Clearly, the growth in this year is targeting the very strong economics in Jubilee, and then as we look out beyond into 2027 and 2028, you are right, Tiberias is an important growth project for us in the Gulf. So the messages are really around very strong focus on cost to build that lower-cost sustainable business, very strong reserve base, and then associated with that is rigorous capital to the highest-return projects and with a very lean capital base in 2026 to enable us to do that. So yes, there will be, I think, on the margins, some continuing trimming of the portfolio. But we have got a very strong set of core assets, and those assets will continue to deliver growth.
Christopher Bucke: My third and last question, if I may, is also related to GTA. You are guiding to more than 50% year-on-year unit cost reduction in 2026. Can you please help me understand what the steady-state cash OpEx per MMBtu looks like at, let us say, 2.7 to 2.9 MTPA? And how much of that reduction comes from the FPSO refi versus operational efficiencies?
Neal D. Shah: When you look at the absolute cost reduction in 2026 versus 2025, about half of that is the FPSO refinancing and half of that is the start-up cost piece coming out. As Andy alluded, there is more to go on the operating costs from a peer perspective to pull out of the system, and while the changes are slightly larger than that, there is a slightly increased FLNG toll just because we are pushing more volume through Golar and they get paid on a per molecule basis.
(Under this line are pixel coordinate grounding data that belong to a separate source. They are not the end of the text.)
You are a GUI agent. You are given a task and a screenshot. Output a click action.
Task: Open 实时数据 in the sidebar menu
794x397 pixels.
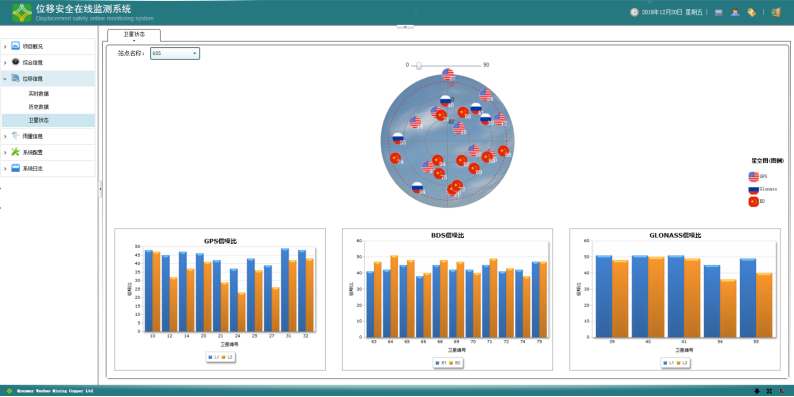pos(38,94)
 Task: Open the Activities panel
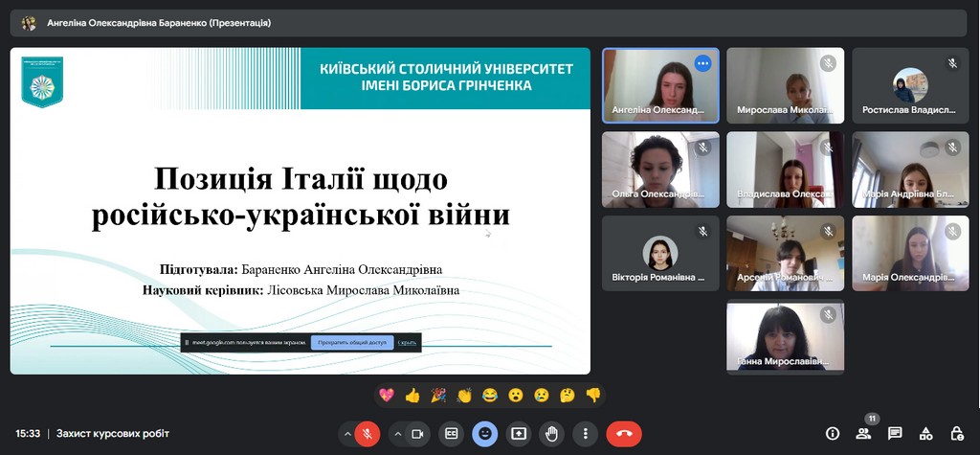[x=925, y=434]
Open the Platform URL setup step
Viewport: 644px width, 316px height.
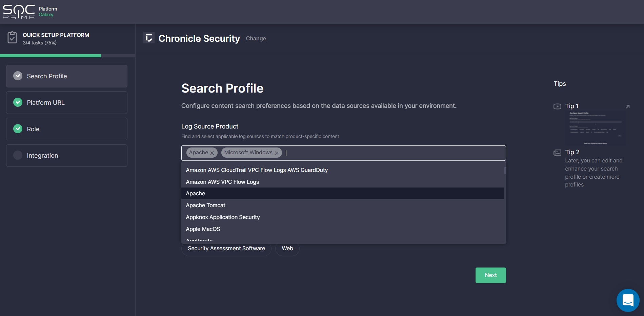tap(67, 103)
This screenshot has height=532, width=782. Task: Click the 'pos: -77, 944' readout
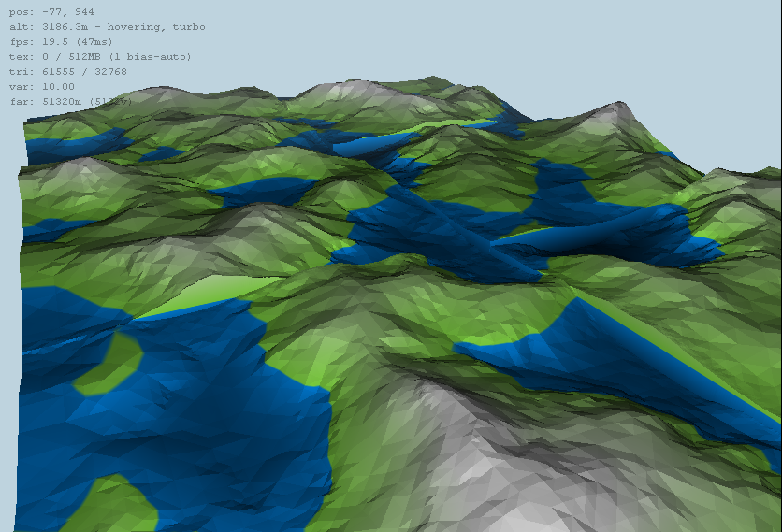pyautogui.click(x=51, y=12)
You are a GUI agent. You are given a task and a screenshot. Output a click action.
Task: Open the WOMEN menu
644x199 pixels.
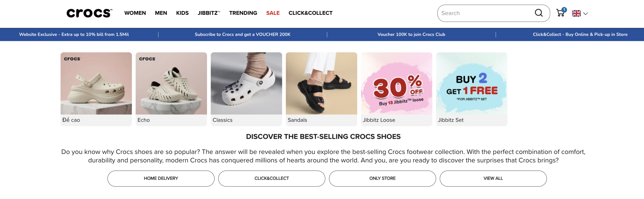(135, 13)
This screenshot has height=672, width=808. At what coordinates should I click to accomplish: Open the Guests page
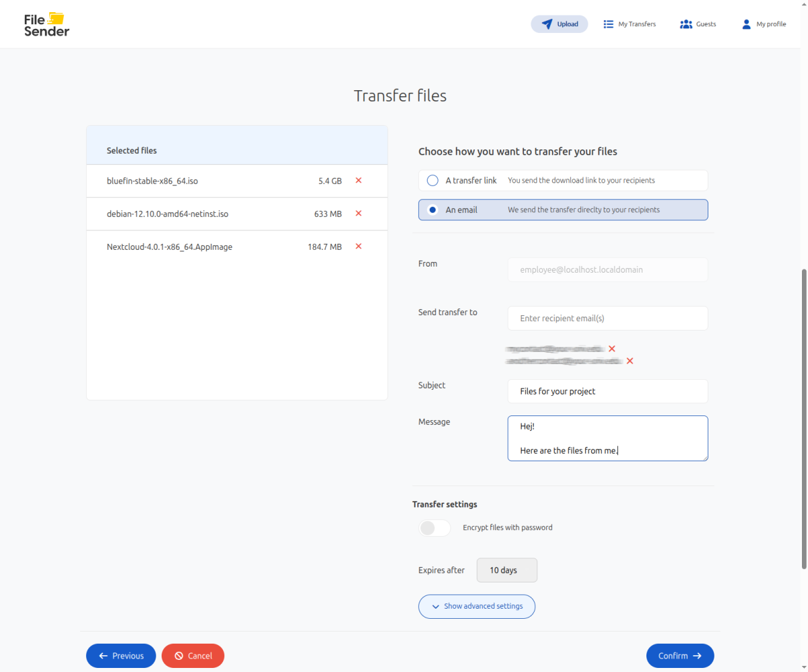click(698, 24)
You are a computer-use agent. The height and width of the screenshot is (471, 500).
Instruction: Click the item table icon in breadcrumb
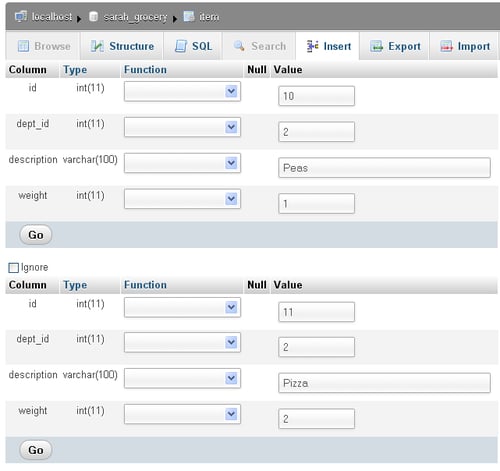pos(189,16)
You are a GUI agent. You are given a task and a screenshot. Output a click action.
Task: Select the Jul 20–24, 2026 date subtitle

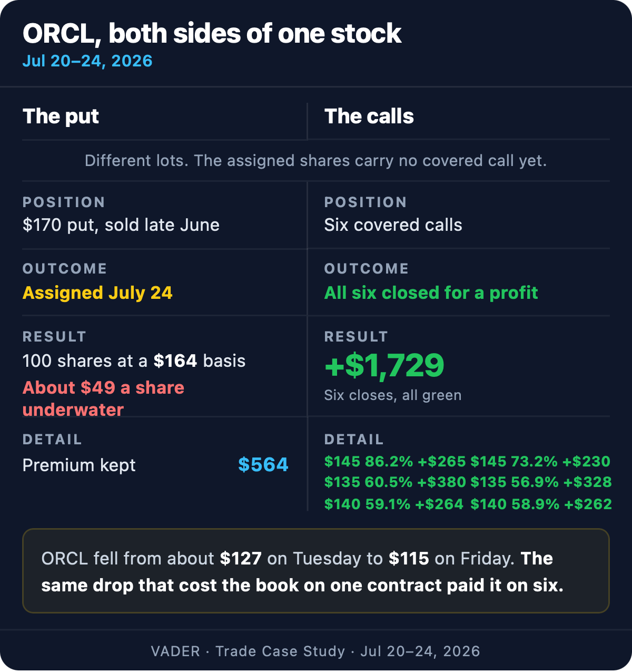[x=87, y=61]
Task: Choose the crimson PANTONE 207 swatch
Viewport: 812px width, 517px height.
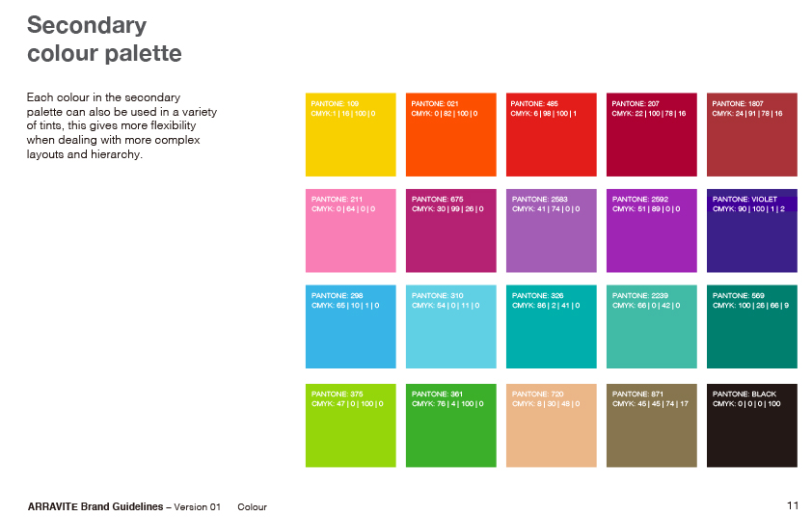Action: coord(651,135)
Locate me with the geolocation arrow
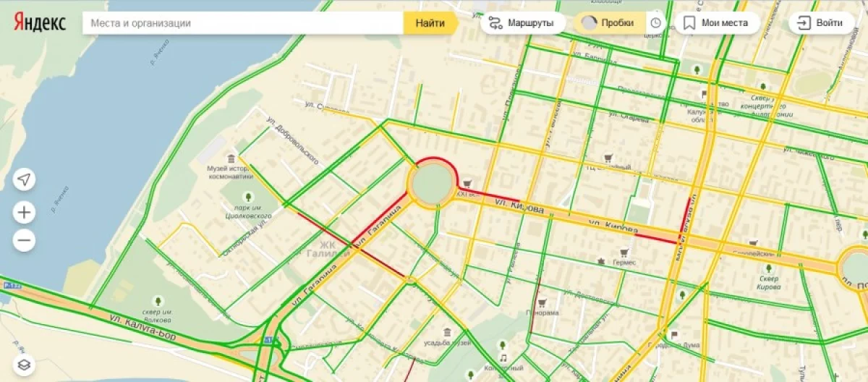 tap(24, 179)
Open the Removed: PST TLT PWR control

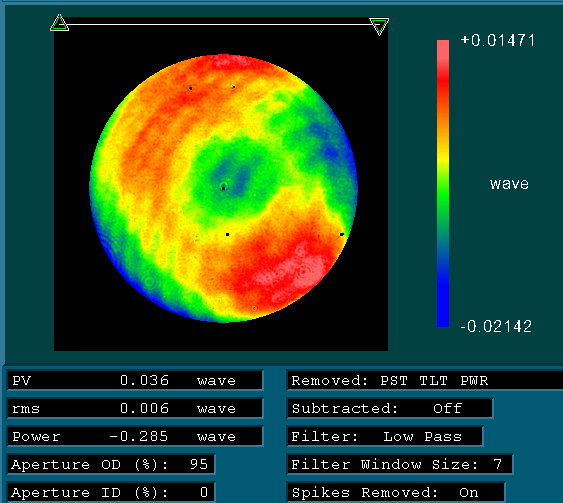tap(425, 381)
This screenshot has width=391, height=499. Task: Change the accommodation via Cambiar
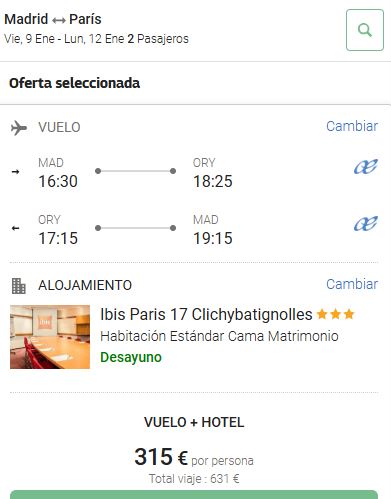[352, 284]
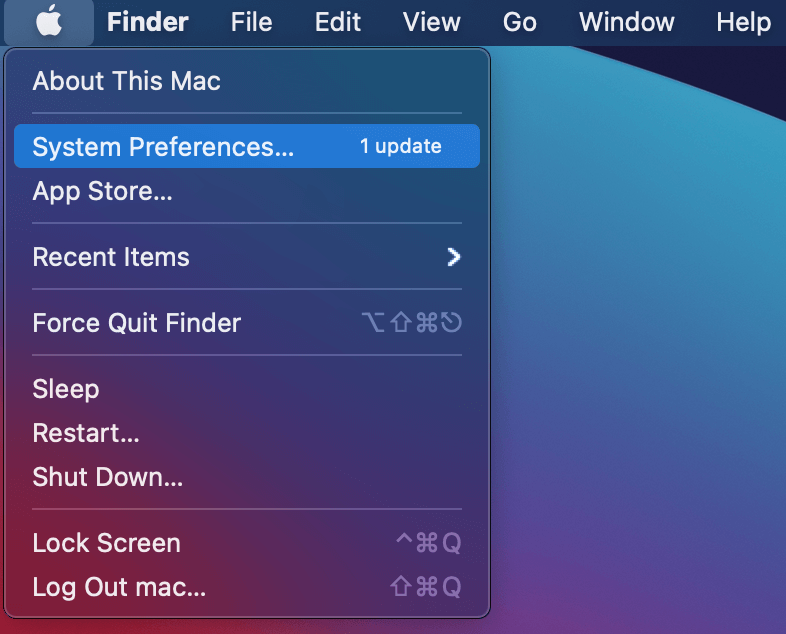Open the Help menu
This screenshot has width=786, height=634.
click(743, 22)
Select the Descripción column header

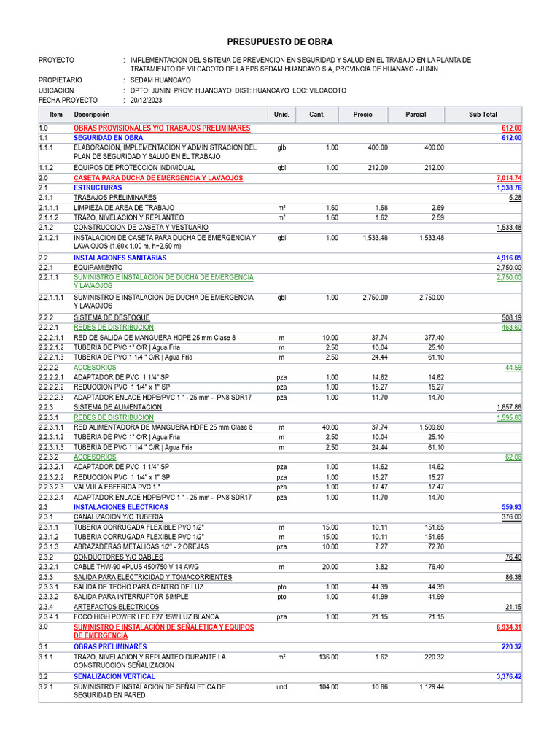[x=92, y=115]
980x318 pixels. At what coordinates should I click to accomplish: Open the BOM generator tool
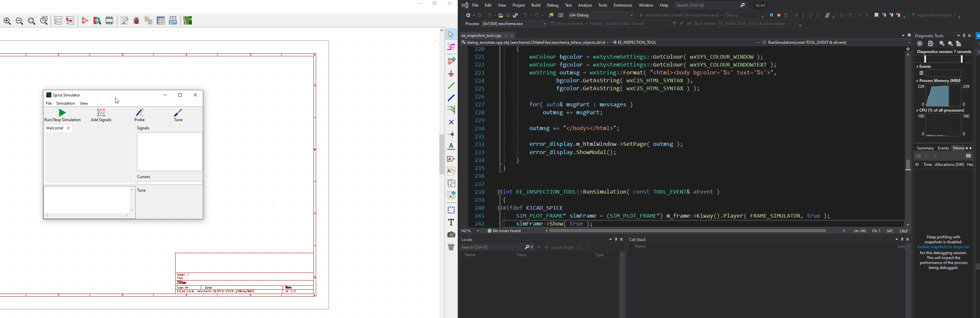[x=173, y=21]
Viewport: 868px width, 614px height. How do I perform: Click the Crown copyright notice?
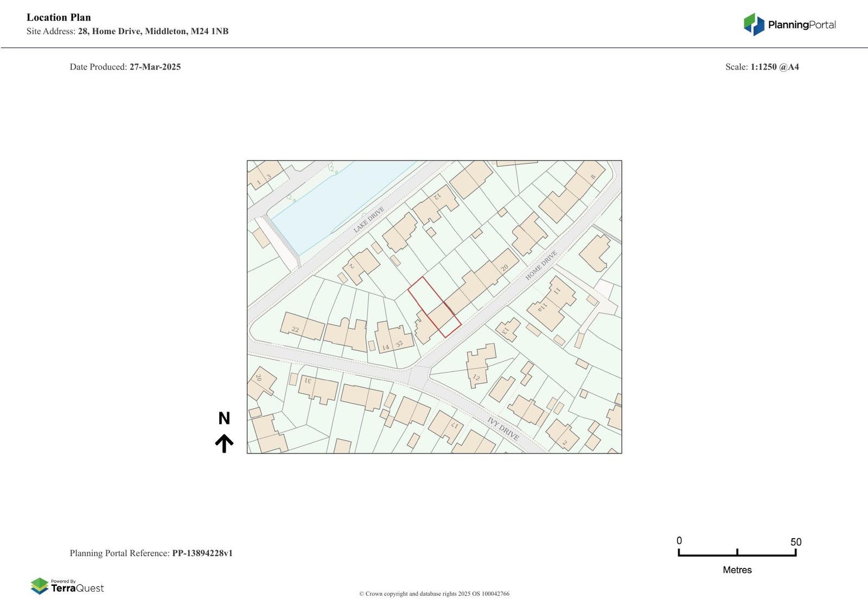coord(434,593)
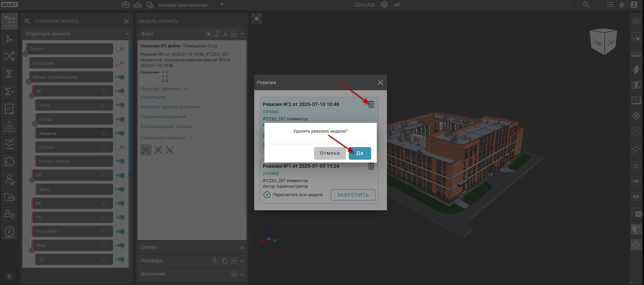This screenshot has width=644, height=285.
Task: Click the trash icon for Revision №2
Action: click(371, 104)
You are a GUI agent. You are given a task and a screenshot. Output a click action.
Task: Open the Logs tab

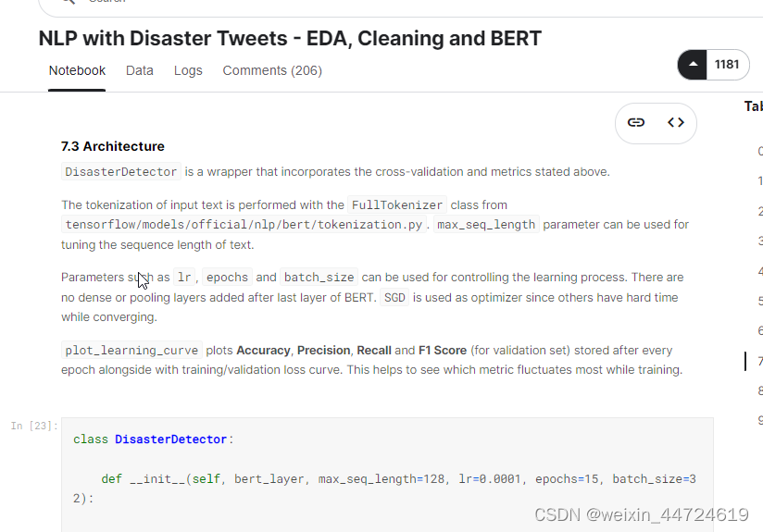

Net-net, those two are a little larger than 10%, but when you include the FLNG higher toll, it gets to around 10% on the total into 2026. Then you should see a further reduction into 2027.
Andrew G. Inglis: And the actual numbers are shown there on Slide 9. What I would add is there is no required investment to deliver up to the 630 million standard cubic feet per day, which is the additional increment from the domestic gas. As that starts to come through on Phase 1 Plus, you see another step down in the net OpEx per MMBtu.
Christopher Bucke: Fantastic, guys. Thank you very much.
Andrew G. Inglis: Great. Thanks, Christopher.
Operator: Your next question comes from the line of Stella Cridge with Barclays. Your line is open.
Stella Cridge: Hi there. Good afternoon, everyone. Many thanks for all the updates. There were two things, if I could ask, please. The first is on Tiberias. When you are talking about the farm down, is the idea that the new partner covers their pro rata share of CapEx, or could you talk us through how that transaction might work? And then secondly, I was just wondering how you were thinking about the amortizations on the Shell loan and what would be your base case for addressing those? That would be great. Thanks.
Neal D. Shah: Hi, Stella. I will take those. In terms of Tiberias, when we and Oxy both look to farm down—we are both 50/50 partners today—the goal is to get a third partner in there, ideally a third/third/third. The idea is that they clearly pay their own capital cost, there are some back costs, and then potentially some additional consideration. That is the structure we are looking at post-FID to bring in that partner. In terms of the Gulf term loan perspective, we talked about getting net debt down by at least 10% in calendar year 2026. About half of that is through the Equatorial Guinea sale and the other half is through generation of free cash flow across the business in a mid-sixties type oil price. The Gulf term loan amortization is a little over $50 million this year. We would expect to pay that out of cash flow generated from the business.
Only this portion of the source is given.